ARTIKEL:

Bochum.
Anklageverlesung im Wettskandal: Bei 31Spielen im In- und Ausland soll eine Wettmafia durch Manipulation rund 1,5 Millionen Euro erzielt haben. Die Spanne der mutmaßlich infiltrierten Spiele reicht von der 2. Liga bis in die Ober- und Jugendligen.
Es war ein lustiger symbolischer Zufall, dass Staatsanwalt Andreas Bachmann für die Verlesung seiner Anklage gegen vier Männer genau so viel Zeit brauchte wie ein Fußballspiel: 90 Minuten. Auf 40 Seiten listete er mutmaßliche Schurkenstücke aus Europas bisher wohl größtem Fußball-Wettskandal auf: Er nennt angeblich korrupte Spieler und Schiris, verschobene Spiele - und Schmiergelder, Wetteinsätze, Wettkombinationen und Wettgewinne.
Bei 31 Spielen im In- und Ausland soll eine Wettmafia über 350 000 Euro Schmiergeld aufgewandt haben, um das Ergebnis nach ihrem Wunsch zu manipulieren, knapp zwei Millionen Euro auf diese Spiele gesetzt und rund 1,5 Millionen Euro reinen Gewinn erzielt haben.
1. Fußball-Bundesliga offenbar nicht betroffen
Die 1. Bundesliga taucht in den Anklagen nicht auf. Die mutmaßlich infiltrierten Spiele reichen von der 2. Liga bis in die Ober- und Jugendligen, fast alle im Jahr 2009. Da ist zum Beispiel das DFB-Pokalspiel des VfB Speldorf gegen RW Oberhausen am 2. August 2009. Endstand: 0:3. Einem Speldorfer Kicker, meint der Staatsanwalt, seien 20000 Euro geboten worden, wenn er das gewünschte Ergebnis herbeiführe. Das klappte der Anklage zufolge. 87 000 Euro Gewinn sollen die Wettbetrüger eingefahren haben.

AUFGABENLISTE:
1. Wie viele Minuten brauchte der Staatsanwalt laut dem Artikel über den Wettskandal, um seine Anklage zu verlesen?
2. Schreib aus dem Artikel über den Wettskandal den Abschnitt wortgetreu ab, beginnend bei „Anklageverlesung im Wettskandal: Bei“ und endend bei „Wettkombinationen und Wettgewinne.“.

VORLIEGENDE EINTRÄGE:
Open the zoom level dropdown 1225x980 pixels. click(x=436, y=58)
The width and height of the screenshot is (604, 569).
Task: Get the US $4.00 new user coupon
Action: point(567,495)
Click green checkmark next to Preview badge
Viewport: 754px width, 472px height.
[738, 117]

LÖSUNGEN:
1. 90 Minuten.

2.
Anklageverlesung im Wettskandal: Bei 31Spielen im In- und Ausland soll eine Wettmafia durch Manipulation rund 1,5 Millionen Euro erzielt haben. Die Spanne der mutmaßlich infiltrierten Spiele reicht von der 2. Liga bis in die Ober- und Jugendligen.
Es war ein lustiger symbolischer Zufall, dass Staatsanwalt Andreas Bachmann für die Verlesung seiner Anklage gegen vier Männer genau so viel Zeit brauchte wie ein Fußballspiel: 90 Minuten. Auf 40 Seiten listete er mutmaßliche Schurkenstücke aus Europas bisher wohl größtem Fußball-Wettskandal auf: Er nennt angeblich korrupte Spieler und Schiris, verschobene Spiele - und Schmiergelder, Wetteinsätze, Wettkombinationen und Wettgewinne.